El peaje y la ausencia de tren colapsan el tráfico en Marbella

La A-7 entre San Pedro y Puerto Banús, uno de los puntos más problemáticos. :: josele-lanza

HÉCTOR BARBOTTA MARBELLA.

La configuración de una ciudad que creció a lo largo de una carretera, la falta de obras de obras de mejora en la A-7 y el precio del peaje de la autopista, todo ello sumado a la ausencia de un tren de cercanías convierten a Marbella en ciertas épocas del año en un calvario para los conductores.

Desde mucho antes del comienzo del verano, a medida que se va incrementando el número de vehículos que circulan por la ciudad no sólo por la llegada de turistas sino también de trabajadores procedentes de otros municipios, Marbella presenta varios puntos negros que demuestran que las vías de comunicación se han quedado pequeñas para absorber todo el tráfico de vehículos que genera la ciudad. A esta situación se suman las deficiencias de un transporte público obsoleto.

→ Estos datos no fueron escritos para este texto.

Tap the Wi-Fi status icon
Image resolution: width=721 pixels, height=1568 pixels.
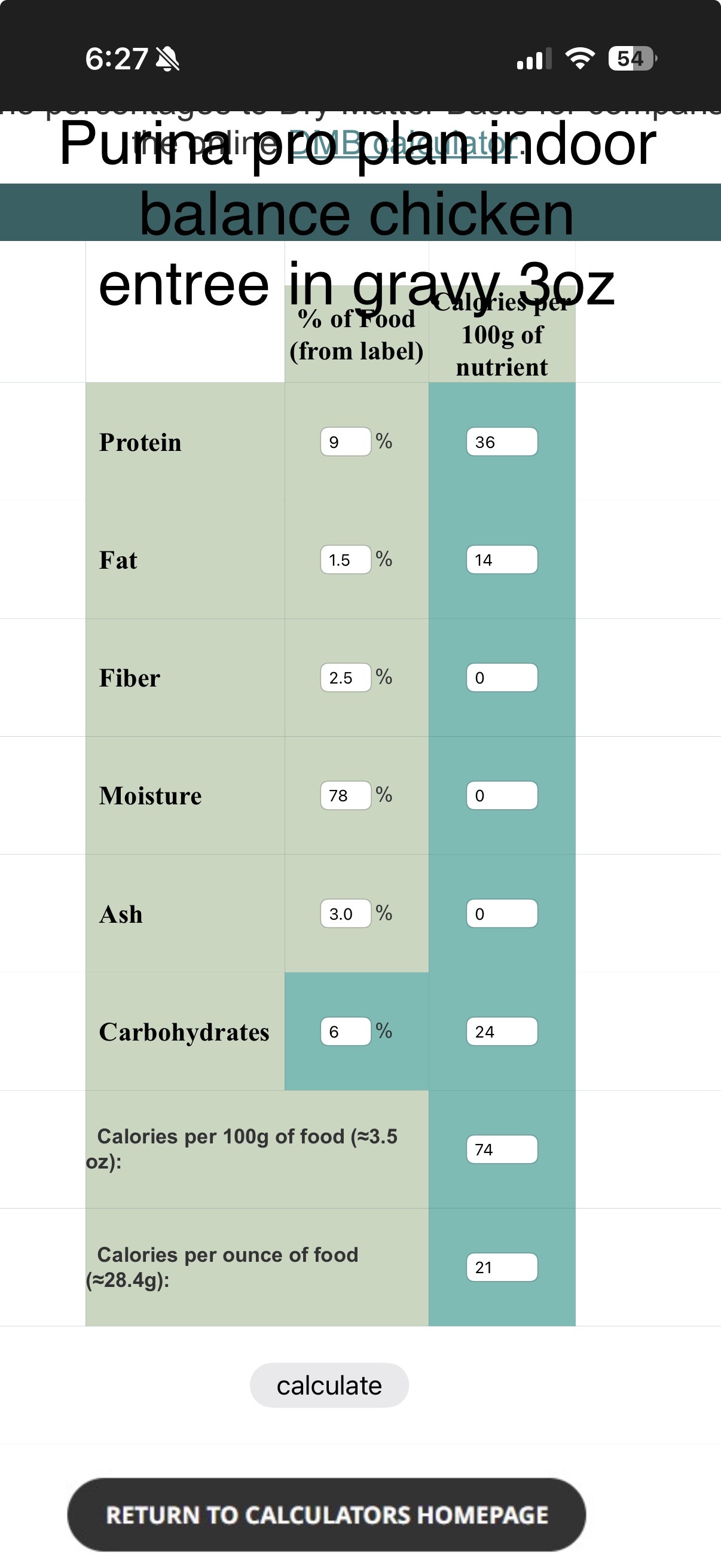[x=580, y=59]
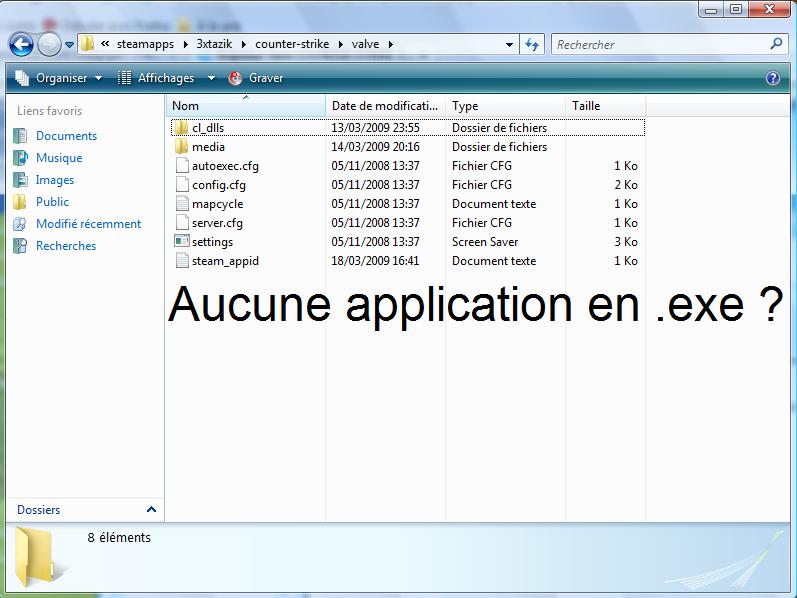The image size is (797, 598).
Task: Open the help question mark icon
Action: 772,78
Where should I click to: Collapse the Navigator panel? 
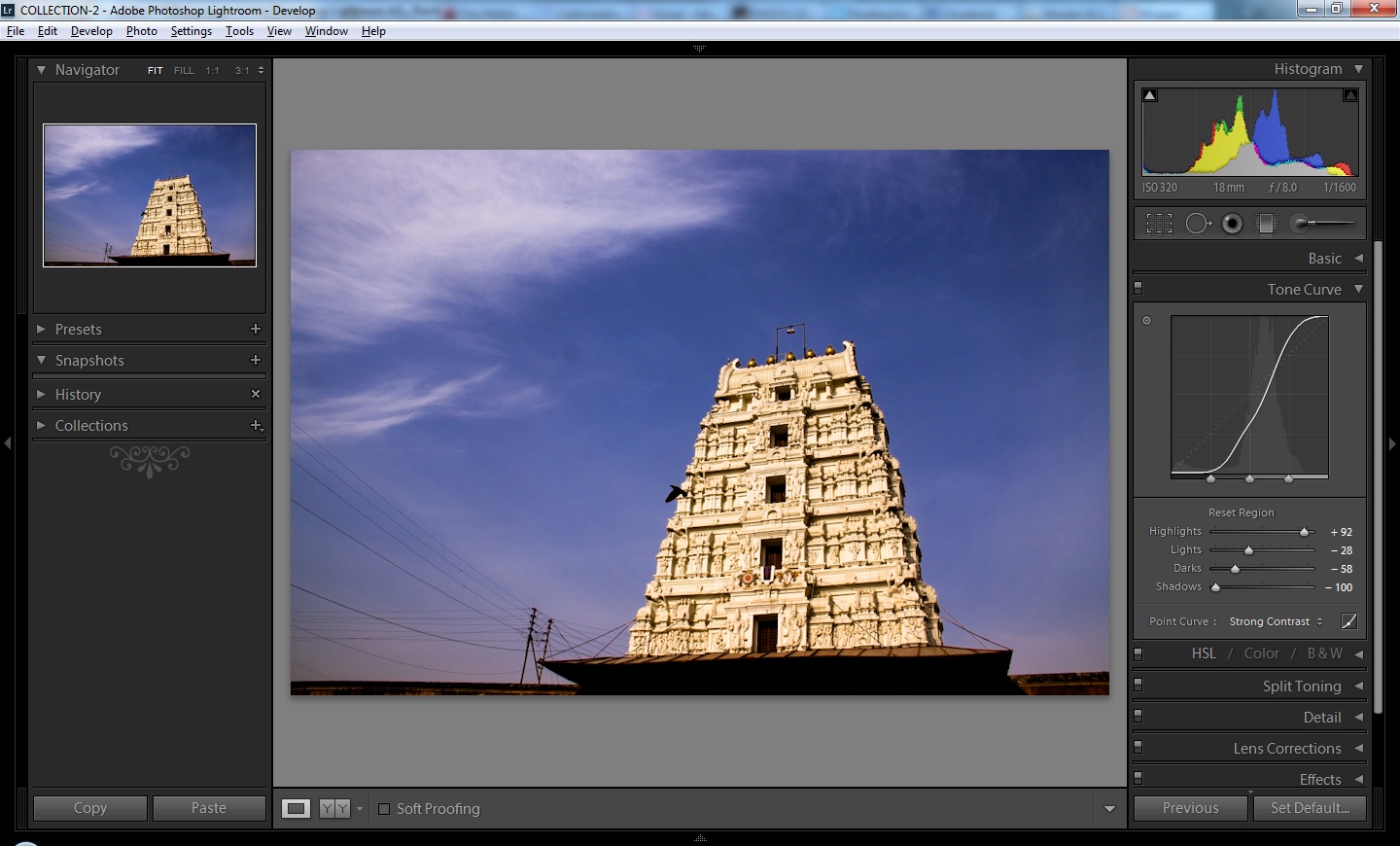click(x=41, y=69)
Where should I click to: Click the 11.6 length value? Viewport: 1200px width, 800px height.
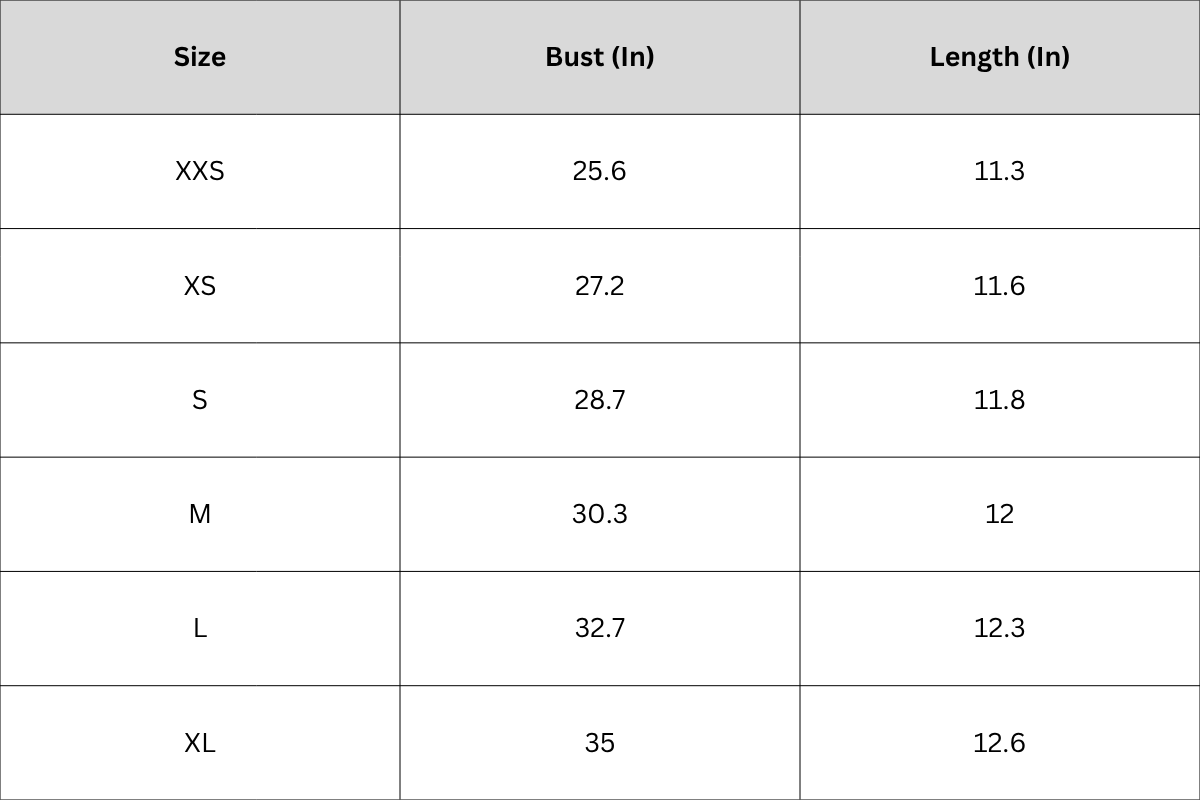click(x=1000, y=286)

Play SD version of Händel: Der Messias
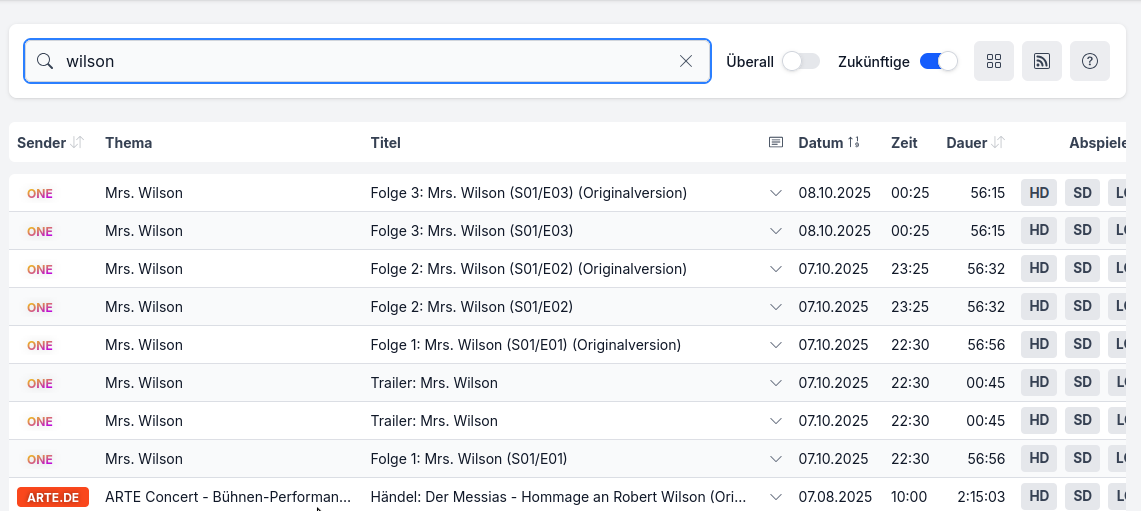click(x=1082, y=497)
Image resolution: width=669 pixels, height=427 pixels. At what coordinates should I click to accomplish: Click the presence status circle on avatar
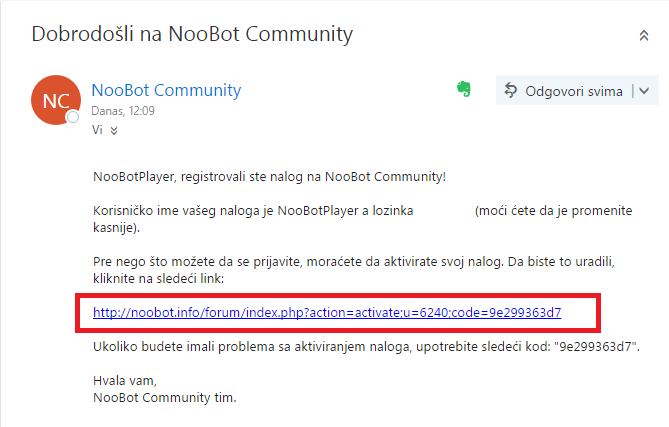pyautogui.click(x=72, y=118)
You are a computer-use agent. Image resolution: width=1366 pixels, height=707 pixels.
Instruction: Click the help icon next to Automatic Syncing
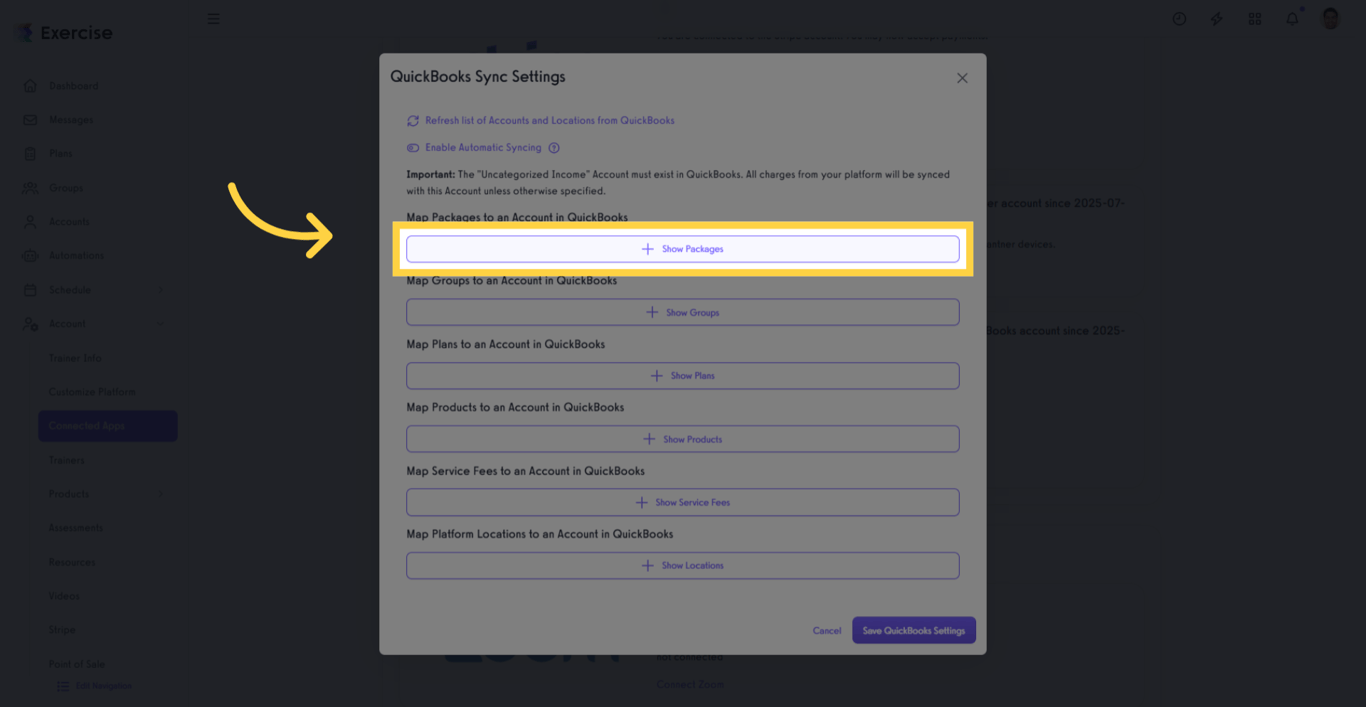pyautogui.click(x=554, y=148)
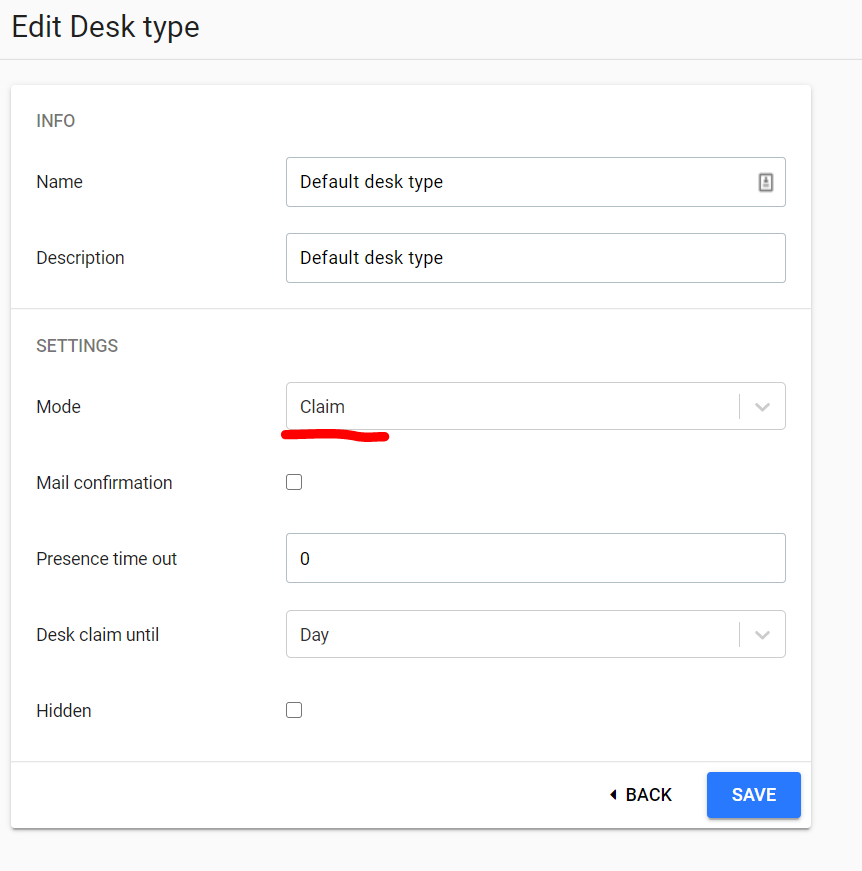Save the desk type changes
Viewport: 862px width, 871px height.
coord(754,795)
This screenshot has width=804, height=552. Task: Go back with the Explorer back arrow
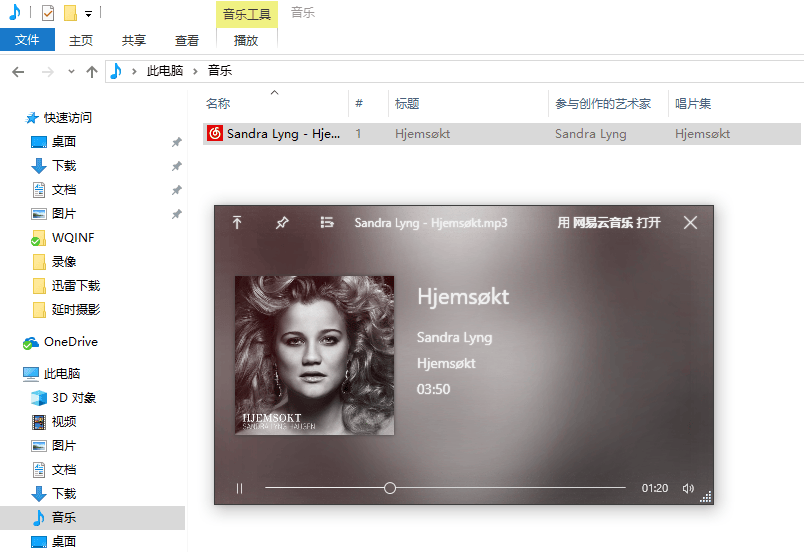tap(17, 72)
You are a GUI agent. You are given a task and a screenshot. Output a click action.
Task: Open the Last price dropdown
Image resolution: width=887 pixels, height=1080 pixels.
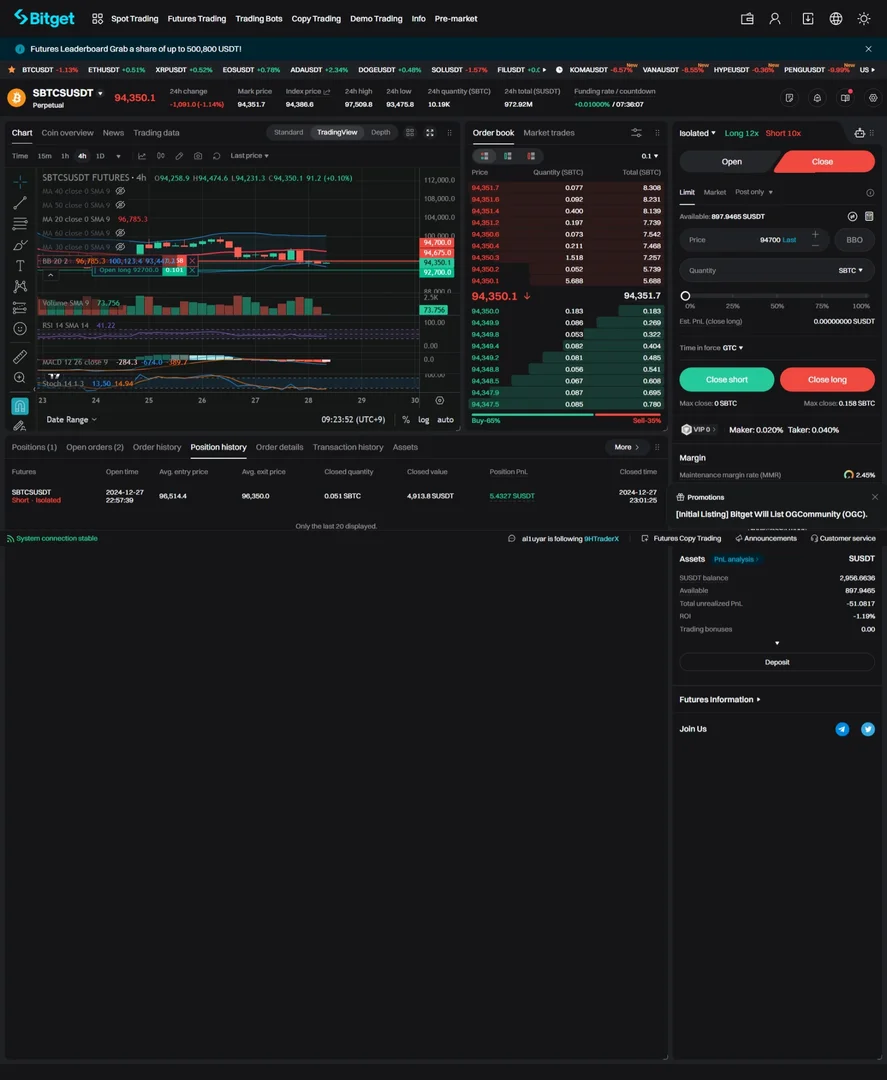249,156
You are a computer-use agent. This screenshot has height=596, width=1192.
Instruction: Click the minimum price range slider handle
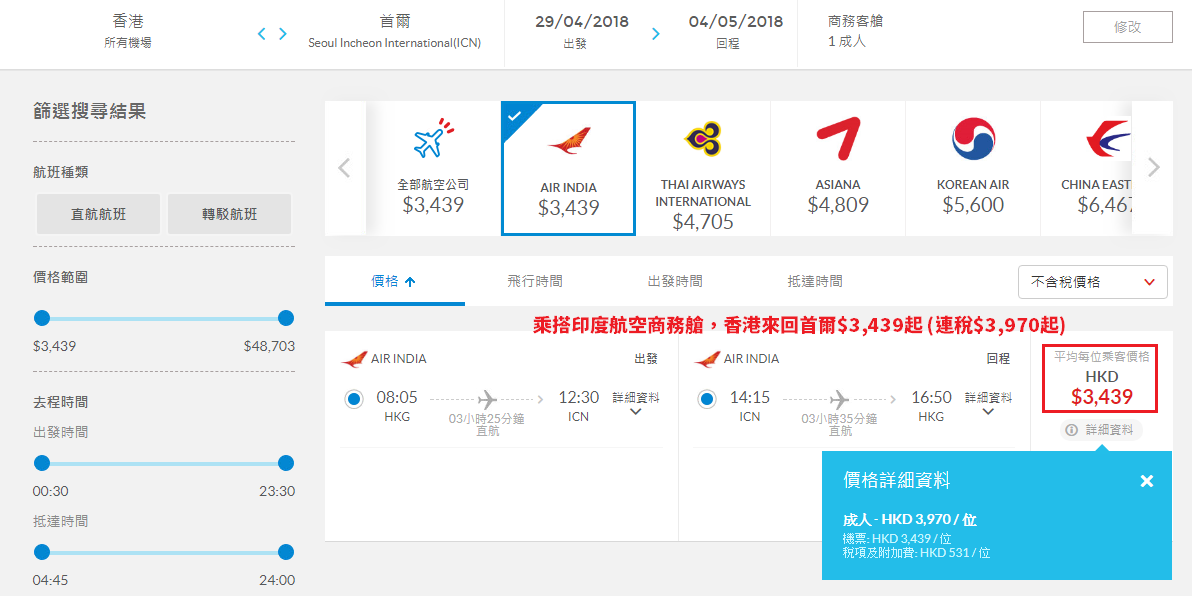click(42, 318)
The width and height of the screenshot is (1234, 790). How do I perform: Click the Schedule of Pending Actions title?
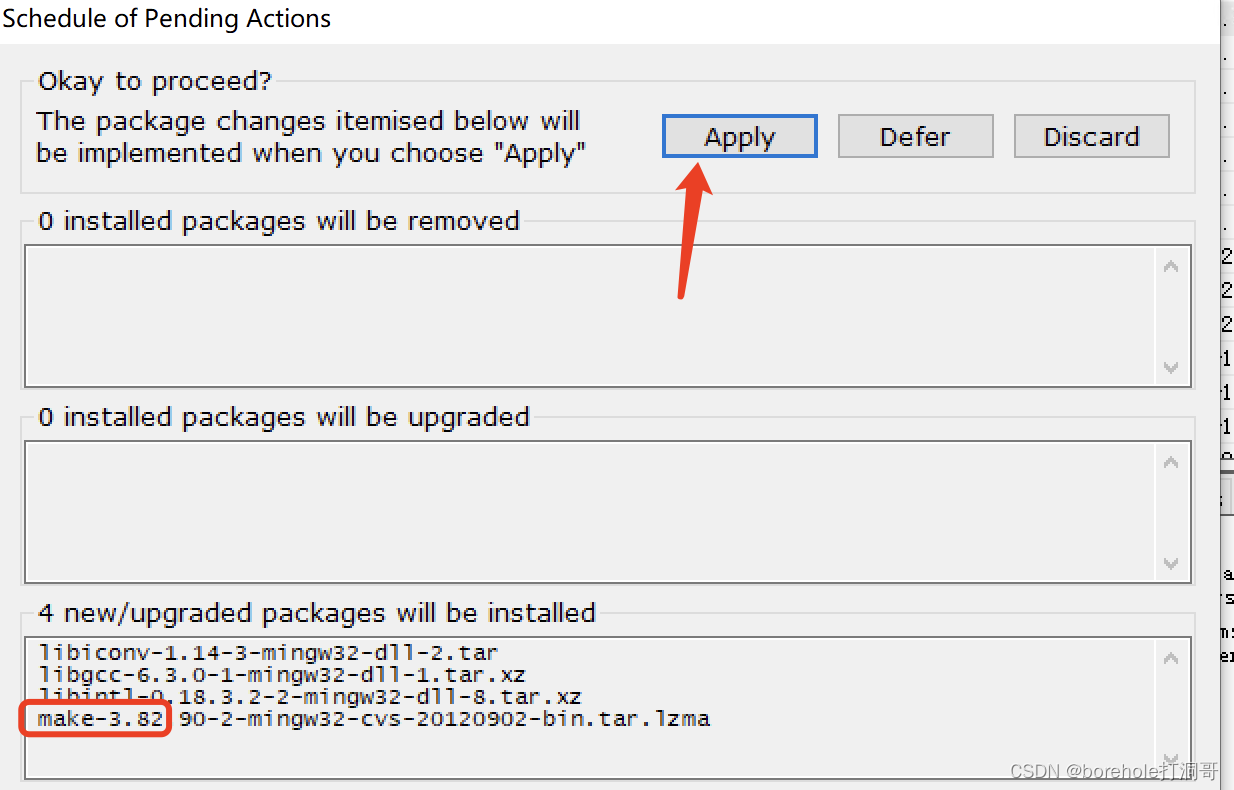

Prácticamente no hay día en el que la A-7 a su paso por Las Chapas y la misma vía entre Puerto Banús y la carretera de Ronda no registren retenciones considerables, situación que se agrava a poco que se produzca un alcance.

Los precios disuasorios de la autopista, que en verano se disparan, y el hecho de que el tren de cercanías no llegue hasta Marbella -única ciudad española de más de 100.000 habitantes sin estación de ferrocarril-, convierten a la autovía en un paso obligado en el que confluyen, además, todas las entradas a multitud de urbanizaciones que contribuyen a ralentizar el tráfico.